La canciller heredó una vieja tradición democristiana. Le extrajo todas sus virtualidades y la multiplicó como mecanismo para tomar las grandes decisiones.
Es el famoso método Merkel —el parsimonioso merkeln—, compuesto a base de recontar científicamente los datos, escuchar sistemáticamente a los demás protagonistas, atisbar una línea de acuerdo (al menos de mínimos), añadirle un leve sesgo pro domo tua, y… decidir.
Fue el eterno y polémico primer ministro italiano, Giulio Andreotti, quien inventó los rudimentos de ese método del “confesionario” en las entonces Comunidades Europeas. En realidad, el abecé de la mediación.
Cuando le tocaba presidir, que fue muchas veces, se sentaba con uno y otro; viajaba a todas las capitales; encontraba el hilo conductor. En el lenguaje vaticano, proliferaban confesiones y cónclaves y retiros, lo que en parte se trasladó a Bruselas, con la benigna tolerancia de la discreta pero activa masonería centroeuropea.
También Jacques Delors, cristiano pero de izquierdas, fue un activo cultivador del confesionario, algo propio de la función mediadora y catalizadora de la Comisión. Si esta hegemonizaba la iniciativa legislativa —como hoy— era lógico contar antes con las aportaciones, discretamente expuestas, de los socios. El mediador hacía como si fueran de cosecha propia, la garantía del éxito.
Dicen los manuales de los negociadores que ese tipo de tanteos previos sirven para tomar la temperatura; proyectar los puntos extremos a soslayar, y explorar los más probables, o al menos posibles, terrenos de acuerdo.
Merkel ha sido avispada alumna de esos maestros. Con una ventaja, de la que sacó provecho. La Constitución Europea fallida —por el desafecto francés— se reconvirtió al cabo a un bastante aceptable Tratado de Lisboa, que rescató su contenido esencial.
Consagró el espacio propio e idóneo para el éxtasis del confesionario: solemnizó al Consejo Europeo, que habían inventado Giscard d’Estaing y Helmut Schmidt, como institución, ya no solo orientadora, sino directamente líder de la construcción europea.
Así que la canciller usó a placer de su capacidad de sobria empatía (todos se sentían respetados por ella, pero ninguno del todo seguro); de las añejas técnicas de fabricación del consenso (y de lo que era aceptable, o inasumible, para cada parte); y del poder que otorgaba a la primera potencia europea (con Francia trastabilleante) su potencia económica, para fraguar decisiones inaplazables.

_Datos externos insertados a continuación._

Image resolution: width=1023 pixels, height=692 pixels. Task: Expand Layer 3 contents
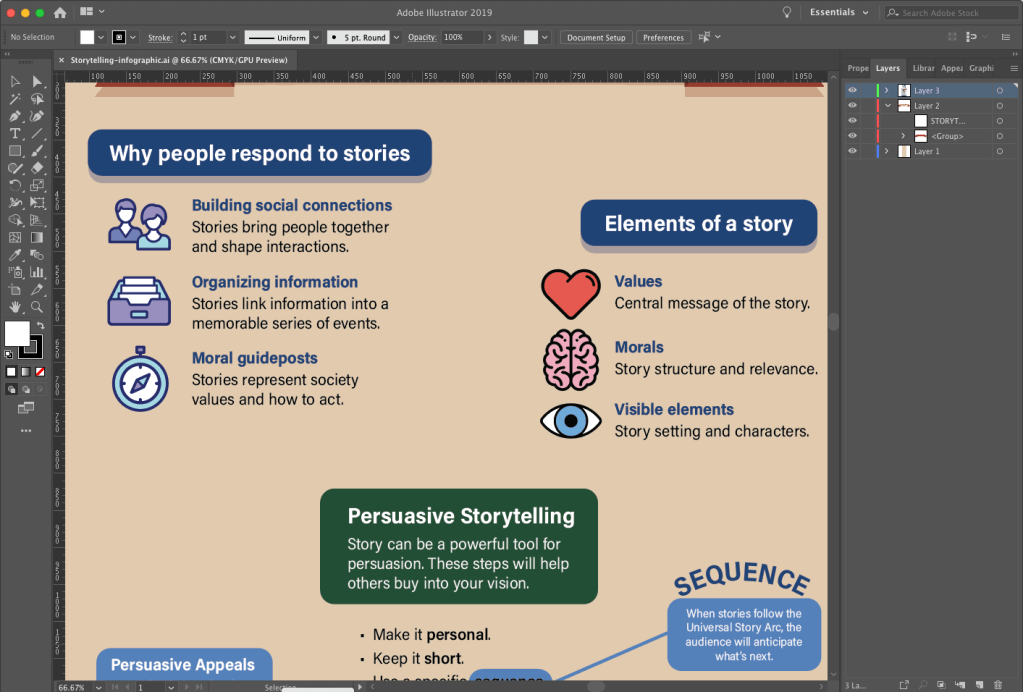tap(886, 90)
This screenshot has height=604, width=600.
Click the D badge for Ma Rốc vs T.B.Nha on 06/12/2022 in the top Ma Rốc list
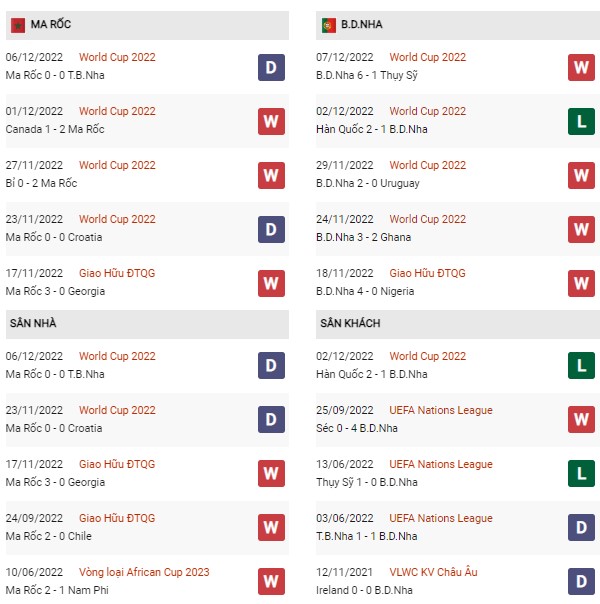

El laborioso método, sin embargo, ni se desplegaba suavemente ni se ejercía sin costes, como al cabo ocurre con el ritmo pausado de la toma de decisiones democráticas: las dictaduras suelen ser siempre más veloces. Taxativas. Y suicidas.
Las prolijas maduraciones, tiempos de espera, paradas de reloj, prórrogas y consultas a pie de abismo pasaron agria factura social al rescate de Grecia y otros sureños. Aunque tarde, defectuosamente y con demasiado dolor, se salvó lo peor.
El frecuente resultado del mínimo común denominador ineludible solía distar del máximo común múltiplo deseable. Solo con el Plan de Recuperación Económica frente a la pandemia, el programa Next Generation y la consiguiente mutualización de la deuda, Merkel rindió las expectativas.
Ella había prometido que nada de eurobonos “mientras yo viva”. Pero los encajó a cuerpo gentil, incluso con pasión, contra sus halcones del pensamiento ordoliberal y su crecientemente nacionalista Tribunal Constitucional.
La prueba de fuego básica de un líder es incomodar a los propios seguidores. Lo hizo Helmut Kohl cuando la implantación del euro en el cambio de siglo, contra todas las encuestas domésticas. La prueba más sofisticada es rectificarse a uno/a mismo/a, porque la situación ha evidenciado que las cosas no iban por donde sospechabas. Lo ha hecho Angela. Respeto. Y admiración.